Cottonseed is a potential source of protein which could play a key role in human and non-ruminant animal nutrition, such as chicken and fish. However, the presence of a toxin, called gossypol, prevents cottonseed to be used to its full potential. Gossypol protects cotton plants against insect pests and when removed from the vegetative portion of the plant, the plant becomes highly susceptible to insect damage. Its presence in the seed serves no apparent purpose. By employing RNAi technology plant biotechnologists, at Texas A&M AgriLife Research, have developed a cotton variety that exhibits ultra-low levels of gossypol in its seeds while retaining normal levels of it in the plant itself. Cottonseed oil is used for human consumption as the oil is refined to remove the toxic gossypol. However cottonseed or the cottonseed cake, which remains after extracting the oil from the cotton seeds, can only be used to supplement feed for ruminants, notably cattle that can tolerate higher levels of gossypol.
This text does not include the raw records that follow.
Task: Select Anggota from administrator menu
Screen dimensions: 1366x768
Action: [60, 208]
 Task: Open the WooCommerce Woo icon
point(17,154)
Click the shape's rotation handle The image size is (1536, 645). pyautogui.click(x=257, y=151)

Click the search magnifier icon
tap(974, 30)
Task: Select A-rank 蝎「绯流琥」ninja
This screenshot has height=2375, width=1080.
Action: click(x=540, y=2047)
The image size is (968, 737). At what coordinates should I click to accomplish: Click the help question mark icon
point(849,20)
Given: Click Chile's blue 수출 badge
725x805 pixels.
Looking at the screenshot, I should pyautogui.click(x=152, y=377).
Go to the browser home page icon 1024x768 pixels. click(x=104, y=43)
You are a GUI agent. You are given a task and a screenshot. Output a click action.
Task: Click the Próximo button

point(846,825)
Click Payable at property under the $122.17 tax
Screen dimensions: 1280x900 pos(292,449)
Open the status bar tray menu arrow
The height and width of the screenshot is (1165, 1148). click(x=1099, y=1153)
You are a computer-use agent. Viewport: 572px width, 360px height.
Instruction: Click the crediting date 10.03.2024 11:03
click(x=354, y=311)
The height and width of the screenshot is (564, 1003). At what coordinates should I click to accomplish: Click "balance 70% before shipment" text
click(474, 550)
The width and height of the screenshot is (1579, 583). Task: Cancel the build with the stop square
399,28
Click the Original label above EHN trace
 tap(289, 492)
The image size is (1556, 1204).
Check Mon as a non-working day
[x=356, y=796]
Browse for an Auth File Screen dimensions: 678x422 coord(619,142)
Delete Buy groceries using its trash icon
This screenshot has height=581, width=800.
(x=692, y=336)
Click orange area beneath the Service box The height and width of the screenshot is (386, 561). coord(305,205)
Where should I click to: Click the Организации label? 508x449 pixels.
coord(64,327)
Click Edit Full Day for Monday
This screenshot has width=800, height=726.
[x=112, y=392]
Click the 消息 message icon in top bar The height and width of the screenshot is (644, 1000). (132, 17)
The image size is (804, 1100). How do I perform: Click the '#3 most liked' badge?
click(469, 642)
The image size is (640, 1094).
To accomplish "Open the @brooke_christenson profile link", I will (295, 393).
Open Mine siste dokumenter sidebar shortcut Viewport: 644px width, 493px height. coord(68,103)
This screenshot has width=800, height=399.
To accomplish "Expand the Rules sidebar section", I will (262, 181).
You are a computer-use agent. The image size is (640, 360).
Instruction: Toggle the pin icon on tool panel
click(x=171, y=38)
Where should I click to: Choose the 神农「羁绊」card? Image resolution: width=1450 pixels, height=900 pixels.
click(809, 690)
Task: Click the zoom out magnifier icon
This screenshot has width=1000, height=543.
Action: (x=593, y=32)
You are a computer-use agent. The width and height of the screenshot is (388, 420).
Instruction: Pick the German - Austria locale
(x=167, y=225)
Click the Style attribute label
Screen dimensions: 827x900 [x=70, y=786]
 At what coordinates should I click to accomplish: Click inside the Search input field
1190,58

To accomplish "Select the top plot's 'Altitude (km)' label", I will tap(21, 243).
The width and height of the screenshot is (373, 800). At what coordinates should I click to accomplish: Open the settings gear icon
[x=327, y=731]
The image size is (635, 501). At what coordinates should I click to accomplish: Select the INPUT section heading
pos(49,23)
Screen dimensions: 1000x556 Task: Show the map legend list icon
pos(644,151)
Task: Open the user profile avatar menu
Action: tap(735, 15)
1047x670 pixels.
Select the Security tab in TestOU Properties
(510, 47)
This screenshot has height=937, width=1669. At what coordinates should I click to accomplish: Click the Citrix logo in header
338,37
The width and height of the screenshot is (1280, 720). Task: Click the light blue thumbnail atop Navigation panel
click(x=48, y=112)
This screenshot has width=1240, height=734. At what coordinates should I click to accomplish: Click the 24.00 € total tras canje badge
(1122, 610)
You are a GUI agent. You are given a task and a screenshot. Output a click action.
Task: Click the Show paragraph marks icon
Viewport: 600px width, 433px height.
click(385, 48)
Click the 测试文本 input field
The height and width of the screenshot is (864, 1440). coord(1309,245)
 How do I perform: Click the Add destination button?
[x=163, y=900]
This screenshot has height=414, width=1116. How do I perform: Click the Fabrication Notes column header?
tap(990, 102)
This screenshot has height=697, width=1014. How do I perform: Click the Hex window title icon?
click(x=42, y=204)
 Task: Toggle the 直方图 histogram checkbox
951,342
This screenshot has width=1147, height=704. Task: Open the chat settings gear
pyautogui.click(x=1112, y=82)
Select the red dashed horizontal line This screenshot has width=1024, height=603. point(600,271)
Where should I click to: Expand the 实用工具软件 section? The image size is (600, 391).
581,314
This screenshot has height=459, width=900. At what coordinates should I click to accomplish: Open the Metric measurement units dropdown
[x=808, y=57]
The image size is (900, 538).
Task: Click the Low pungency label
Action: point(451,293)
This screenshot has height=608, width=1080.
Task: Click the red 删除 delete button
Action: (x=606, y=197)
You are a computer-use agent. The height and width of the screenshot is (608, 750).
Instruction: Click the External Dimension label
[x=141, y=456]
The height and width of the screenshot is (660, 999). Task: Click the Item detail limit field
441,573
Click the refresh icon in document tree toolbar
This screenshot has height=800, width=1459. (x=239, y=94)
This promising newly developed ultra-low level gossypol cottonseed (ULGCS) can now be used as a source of protein for humans and other non-ruminants which can have exciting social and environmental benefits. If adopted by the cotton growers worldwide, ULGCS has the potential to make a significant impact on nutrition security, especially in developing, cotton-growing countries in Asia and Africa. Edible cottonseed could meet the protein requirements of 500 million people. It could also be used as feed, for animals like chickens or fish, that are much more efficient than cattle in converting feed into muscle mass. This will assist with meeting the nutrition needs of a growing population while reducing the area under cultivation. This is important as it could reduce agricultural land-clearing of virgin rain forests and other places to provide space to grow more soybeans to satisfy the rising demand for protein. Another potential benefit is that ULGCS, by serving as a substitute for fishmeal, will positively impact the environment by reducing pressure on the critically strained supply of small, wild-caught marine fish used as a source of feed in fish farms.
At the same time cotton farmers will be able to earn a considerably better living. Cotton will continue to be grown as a source of natural fibre, but the adoption of the ULGCS varieties by farmers has the potential to make the seed just as valuable as the lint without an increase in the input costs.
The ULGCS cotton has already received all the required regulatory approvals required for its cultivation and use in the United States. The ULGCS trait will now be backcrossed into diverse cotton cultivars adapted to the various environments in which cotton is planted. Discussions to approve, grow and market ULGCS cotton in other countries are also underway.
ULGCS is a unique biotech trait that will benefit farmers, the cottonseed processing industry, the environment and human health. This innovation demonstrates the important role that public institutions have in developing technologies that address environmental and social development needs.